Another feature of this latest draft guidance is that it calls for a cybersecurity bill of materials (CBOM) to be provided with premarket applications. Brian Scarpelli with the Connected Health Initiative said the phrase “software bill of materials” (SBOM) is already in widespread use, and encouraged the agency to go with the SBOM moniker to avoid confusion. That position was echoed by MITA and AdvaMed, along with concerns as to whether an SBOM should include a listing of hardware and firmware along with software. MITA’s executive director, Patrick Hope, also said it is not clear whether the scope of the CBOM as described in the draft would be limited to known vulnerabilities, and the question of whether the terms of the draft would apply retroactively was also raised.

Other Agencies Involved, Possible Legal Liability

While the FDA is certainly in the lead among regulatory agencies when it comes to digital regulation and cybersecurity, there are other agencies that are pushing their own efforts along. Among these is Australia’s Therapeutic Goods Administration, whose December 2018 cybersecurity draft guidance is directed toward both pre- and postmarket considerations. The government of Singapore might feel compelled to jump on board the cybersecurity bandwagon in the near future as well, given that the Health Sciences Authority recently acknowledged in a press release that one of the agency’s vendors had not adequately protected a database with the records for hundreds of thousands of blood donors.

Regardless of where device makers stand on the FDA premarket draft guidance, it is clear that cybersecurity requirements across the globe will become both more commonplace, more stringent and more expensive to implement, particularly given that this is an area of liability law that has not yet been explored in the courts. However, the sponsors of at least one website dedicated to class-action lawsuits made it clear recently that they see cybersecurity lapses as fodder for liability claims.

Gottlieb Steps Down at FDA

The Trump administration is now searching for a new FDA commissioner thanks to the news that Scott Gottlieb is resigning from the post after only two years, citing his desire to spend more time with his Connecticut-based family. Gottlieb will stay on the job for another month, but this announcement comes only two months after Gottlieb quashed rumors of his intention to leave the FDA.

Gottlieb was at the helm of the agency as controversies over device approvals and inspections of overseas makers of active pharmaceutical ingredients roiled the media, but he also experienced success as a staunch supporter of expanding drug access via generic drug approvals as well as pushing the FDA digital health agenda forward. He may be remembered foremost for his dedication to the public health in reducing vaping and tobacco use by teens.

The obvious question is whether the White House will nominate someone of a similarly modest bent where regulation is concerned. Gottlieb’s tenure at the American Enterprise Institute and his skepticism regarding the FDA’s handling of commercial speech controversies won him no applause from some quarters. However, along with Gottlieb on Trump’s short list for the FDA job was Paypal co-founder Peter Thiel, who was seen as having a stronger anti-regulatory animus than Gottlieb and dangerous views regarding the role of the free market in supplanting FDA’s oversight.

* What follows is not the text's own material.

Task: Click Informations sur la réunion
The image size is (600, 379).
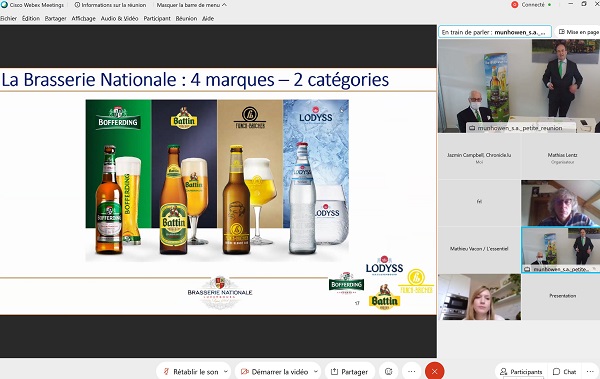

It seems likely that Trump will nominate someone with a temperament similar to Gottlieb’s, although the Republicans retaining control of the Senate in the 2018 mid-term elections does allow the White House greater leeway. Whether drug and device makers will cheer the news of Gottlieb’s successor remains to be seen. Gottlieb took on the pharmaceutical industry with the release of a list of drugs that are off-patent as a way to foster generic drug development, part of the agency’s efforts to put a lid on drug prices, but he might also have played a significant role in development of legislation for the agency’s regulation of lab-developed tests. At the very least, the news portends significant disruption at the FDA, even if the agency’s policy compass holds to its current orientation.